The film is a Chinese production about Chinese people. It does not display hostility toward Western civilization, one's home, or ancestors. Characters experience nostalgia and miss 'the warmth in life and family love at home' in China. The outside culture, Japan, is shown with a balance that includes both bureaucratic difficulties and opportunities for human connection, such as a Chinese student becoming close to a Japanese couple who run a barbershop. The core institutions of family and nation (China) are viewed with warmth and longing.

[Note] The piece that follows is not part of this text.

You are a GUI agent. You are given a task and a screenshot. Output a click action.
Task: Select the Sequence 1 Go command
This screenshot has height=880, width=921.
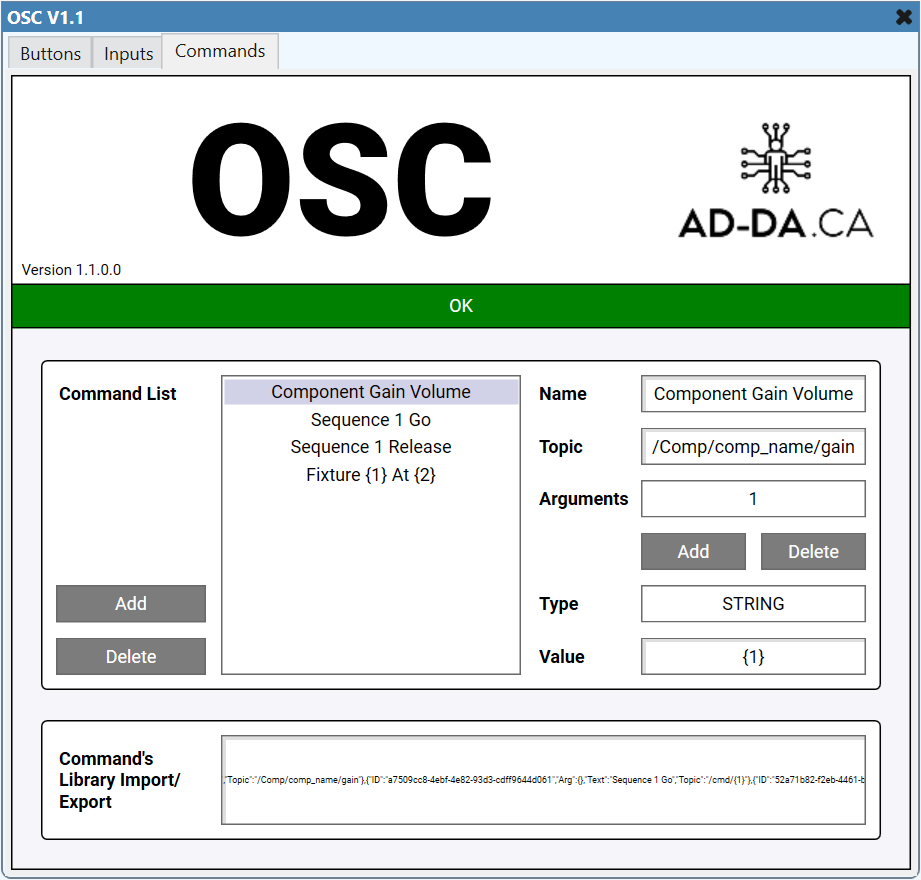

The female manager, Guan Wei, is portrayed as a 'burdened yet determined' boss who runs the restaurant and tries to help new workers like Li Xiaoli. Her story includes a subplot where her unmarried status is cited as a reason for being denied permanent residency, and she has a fight with her boyfriend over having children after a health scare. This creates a narrative centered on a woman's struggle between career, self-determination, and the cultural/legal pressures of traditional family structure and motherhood. The male characters are flawed (e.g., one is a 'damaged Chinese-Japanese bad boy,' another is an undocumented immigrant, and the new student is clumsy) but not depicted as uniformly toxic or bumbling idiots.
The plot contains no discernible themes related to alternative sexualities, gender ideology, or the deconstruction of the nuclear family. The romantic subplots that exist are conventional, focusing on a traditional male-female pairing and a romantic rivalry between two men for a female classmate. The primary family-related conflict revolves around the manager's marital and child-bearing status due to legal/cultural pressures and an older cook's inability to bring his wife and children over from China.

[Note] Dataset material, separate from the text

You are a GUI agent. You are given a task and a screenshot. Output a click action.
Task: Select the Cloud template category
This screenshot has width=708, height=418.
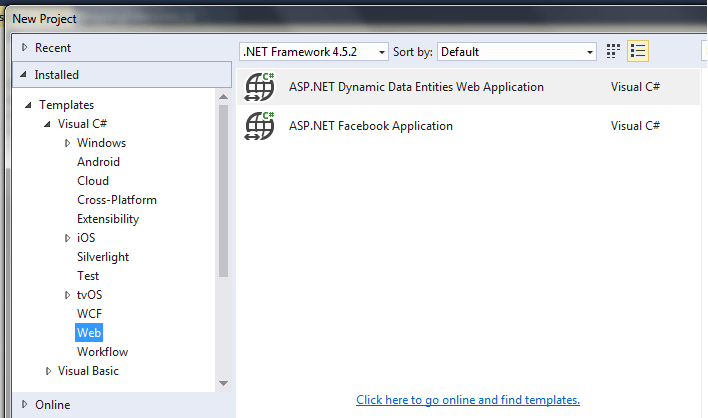93,181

The film's focus is entirely secular, dealing with material and emotional struggles of migrant life: legal status, finances, work, family issues, and romance. There is no mention of religion, hostility toward Christianity, or discussion of objective morality in the plot summaries. The conflicts are grounded in daily life and bureaucratic obstacles, which are morally neutral and do not suggest an embrace of anti-theistic or moral-relativist themes.